## Instructions for the task
Return every line of the listing, exactly as it reads.
__________________________________________________
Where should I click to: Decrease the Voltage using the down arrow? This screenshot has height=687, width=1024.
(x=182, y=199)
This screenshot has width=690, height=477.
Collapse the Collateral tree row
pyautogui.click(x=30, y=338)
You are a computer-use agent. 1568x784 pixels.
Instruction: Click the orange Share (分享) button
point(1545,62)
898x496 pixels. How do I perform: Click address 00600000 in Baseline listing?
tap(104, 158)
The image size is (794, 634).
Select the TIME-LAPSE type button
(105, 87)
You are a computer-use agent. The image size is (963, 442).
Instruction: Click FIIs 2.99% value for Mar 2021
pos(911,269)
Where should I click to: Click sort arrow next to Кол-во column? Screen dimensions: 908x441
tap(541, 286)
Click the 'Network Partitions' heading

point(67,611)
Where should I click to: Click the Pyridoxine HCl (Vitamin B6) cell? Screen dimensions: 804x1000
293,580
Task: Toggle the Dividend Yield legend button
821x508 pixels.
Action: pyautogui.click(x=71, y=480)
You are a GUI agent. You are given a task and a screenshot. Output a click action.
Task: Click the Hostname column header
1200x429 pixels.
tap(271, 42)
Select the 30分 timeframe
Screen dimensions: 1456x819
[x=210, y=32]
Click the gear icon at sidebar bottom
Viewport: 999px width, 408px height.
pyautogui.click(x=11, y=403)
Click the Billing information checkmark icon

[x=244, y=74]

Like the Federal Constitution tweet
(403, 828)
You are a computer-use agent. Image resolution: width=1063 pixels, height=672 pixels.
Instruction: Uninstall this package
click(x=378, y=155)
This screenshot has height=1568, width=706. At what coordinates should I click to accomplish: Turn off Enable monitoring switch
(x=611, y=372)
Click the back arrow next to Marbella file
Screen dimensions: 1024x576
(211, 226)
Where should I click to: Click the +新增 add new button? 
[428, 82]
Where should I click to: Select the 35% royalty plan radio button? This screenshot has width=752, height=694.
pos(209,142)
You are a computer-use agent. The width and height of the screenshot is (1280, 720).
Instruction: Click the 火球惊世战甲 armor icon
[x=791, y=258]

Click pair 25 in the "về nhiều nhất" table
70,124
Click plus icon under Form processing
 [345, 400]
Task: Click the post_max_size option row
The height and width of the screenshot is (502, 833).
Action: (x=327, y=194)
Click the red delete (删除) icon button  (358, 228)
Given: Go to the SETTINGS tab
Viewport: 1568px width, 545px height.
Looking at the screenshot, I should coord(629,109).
__________________________________________________
## Final answer
Where should I click to: Decrease the Voltage using the down arrow? This screenshot has height=687, width=1024.
(x=182, y=199)
This screenshot has width=690, height=477.
Collapse the Collateral tree row
pyautogui.click(x=30, y=338)
You are a computer-use agent. 1568x784 pixels.
Instruction: Click the orange Share (分享) button
point(1545,62)
898x496 pixels. How do I perform: Click address 00600000 in Baseline listing?
tap(104, 158)
The image size is (794, 634).
Select the TIME-LAPSE type button
(105, 87)
You are a computer-use agent. The image size is (963, 442).
Instruction: Click FIIs 2.99% value for Mar 2021
pos(911,269)
Where should I click to: Click sort arrow next to Кол-во column? Screen dimensions: 908x441
tap(541, 286)
Click the 'Network Partitions' heading

point(67,611)
Where should I click to: Click the Pyridoxine HCl (Vitamin B6) cell? Screen dimensions: 804x1000
293,580
Task: Toggle the Dividend Yield legend button
821x508 pixels.
Action: pyautogui.click(x=71, y=480)
You are a GUI agent. You are given a task and a screenshot. Output a click action.
Task: Click the Hostname column header
1200x429 pixels.
tap(271, 42)
Select the 30分 timeframe
Screen dimensions: 1456x819
[x=210, y=32]
Click the gear icon at sidebar bottom
Viewport: 999px width, 408px height.
pyautogui.click(x=11, y=403)
Click the Billing information checkmark icon

[x=244, y=74]

Like the Federal Constitution tweet
(403, 828)
You are a computer-use agent. Image resolution: width=1063 pixels, height=672 pixels.
Instruction: Uninstall this package
click(x=378, y=155)
This screenshot has height=1568, width=706. At what coordinates should I click to accomplish: Turn off Enable monitoring switch
(x=611, y=372)
Click the back arrow next to Marbella file
Screen dimensions: 1024x576
(211, 226)
Where should I click to: Click the +新增 add new button? 
[428, 82]
Where should I click to: Select the 35% royalty plan radio button? This screenshot has width=752, height=694.
pos(209,142)
You are a computer-use agent. The width and height of the screenshot is (1280, 720).
Instruction: Click the 火球惊世战甲 armor icon
[x=791, y=258]

Click pair 25 in the "về nhiều nhất" table
70,124
Click plus icon under Form processing
 [345, 400]
Task: Click the post_max_size option row
The height and width of the screenshot is (502, 833).
Action: (x=327, y=194)
Click the red delete (删除) icon button  (358, 228)
Given: Go to the SETTINGS tab
Viewport: 1568px width, 545px height.
Looking at the screenshot, I should coord(629,109).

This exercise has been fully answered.